A tentativa do governo federal de conter a disparada no preço do diesel já encontrou respaldo em 19 estados. A proposta, apresentada aos governadores, prevê a concessão de um subsídio temporário aos importadores do combustível, numa nova ofensiva para reduzir a pressão sobre o setor de transportes e sobre a inflação.
Até agora, aderiram à medida Acre, Alagoas, Amazonas, Bahia, Ceará, Espírito Santo, Maranhão, Mato Grosso, Mato Grosso do Sul, Minas Gerais, Paraíba, Paraná, Pernambuco, Piauí, Rio Grande do Norte, Rio Grande do Sul, Roraima, Santa Catarina e Sergipe.
Outros estados ainda mantêm cautela. Amapá, Goiás, Pará, Rondônia, São Paulo e Tocantins não haviam se manifestado oficialmente até o momento.
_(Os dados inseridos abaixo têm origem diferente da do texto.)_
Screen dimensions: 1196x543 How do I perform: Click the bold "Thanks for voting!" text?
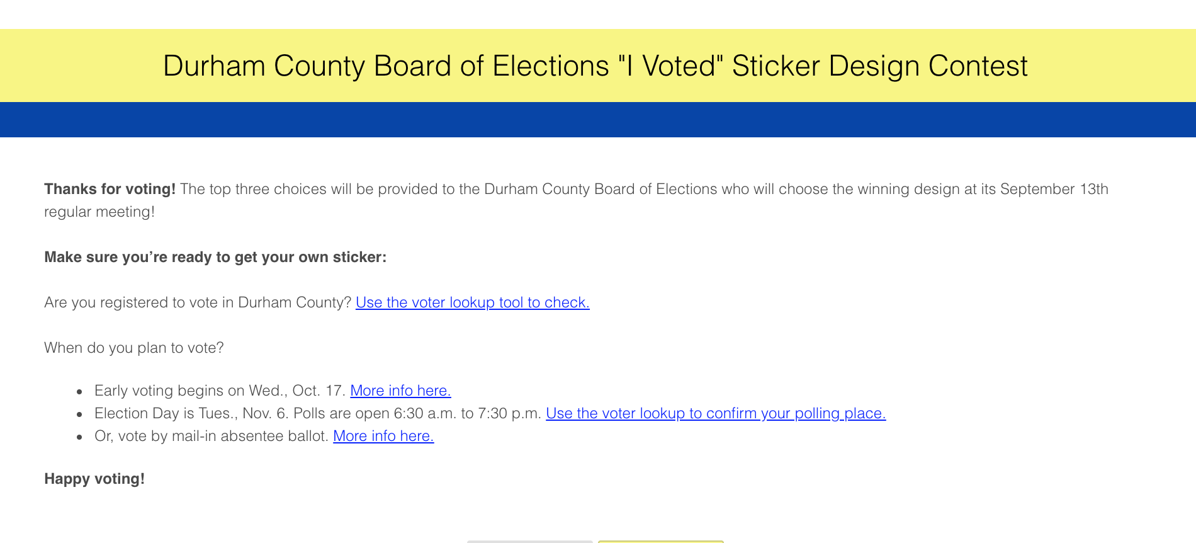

No Rio de Janeiro, o governo informou que pretende aguardar a publicação da medida provisória antes de decidir se participa ou não da iniciativa. O Distrito Federal, por sua vez, já se posicionou contra.
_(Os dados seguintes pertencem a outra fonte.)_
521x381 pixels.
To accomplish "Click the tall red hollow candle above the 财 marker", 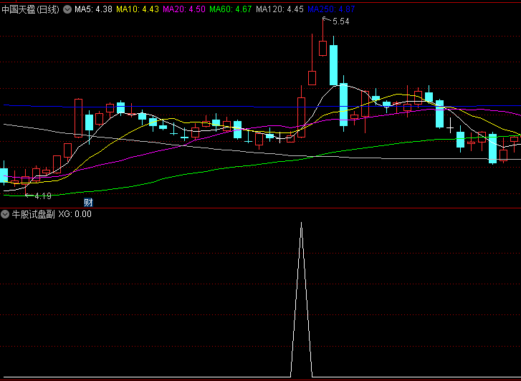I will [78, 117].
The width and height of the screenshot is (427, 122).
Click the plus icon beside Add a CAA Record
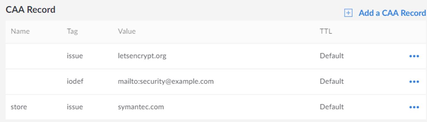point(348,13)
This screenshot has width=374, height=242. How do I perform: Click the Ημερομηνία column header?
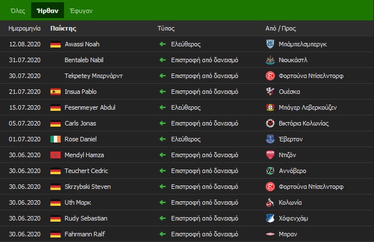(x=25, y=28)
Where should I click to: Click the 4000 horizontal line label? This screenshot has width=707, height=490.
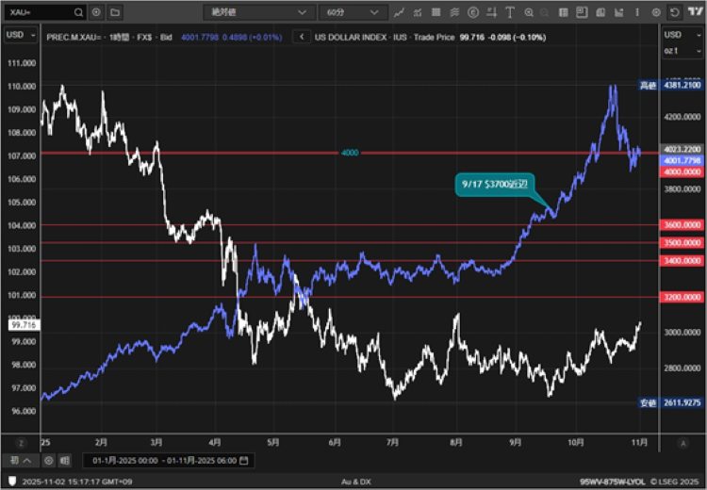pos(350,153)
Pelo desenho apresentado pelo Planalto, o subsídio seria de R$ 1,20 por litro de diesel até o fim de maio. O custo seria dividido igualmente entre União e estados, com R$ 0,60 para cada lado.
A proposta teria validade de dois meses. Nesse intervalo, a perda estimada de arrecadação para os estados gira em torno de R$ 1,5 bilhão. Como compensação, o governo prevê a retenção de parte dos recursos do Fundo de Participação dos Estados (FPE) de cada unidade da federação.
O modelo em discussão abandona, ao menos por ora, a alternativa mais drástica de zerar o ICMS sobre o diesel. Na prática, a nova estratégia busca aliviar o preço final sem exigir dos estados uma renúncia fiscal imediata sobre o imposto.
A medida se soma a outras ações já anunciadas pelo governo federal para tentar conter a escalada dos combustíveis, entre elas a isenção de PIS/Cofins e a subvenção anterior de R$ 0,32 por litro bancada pela União.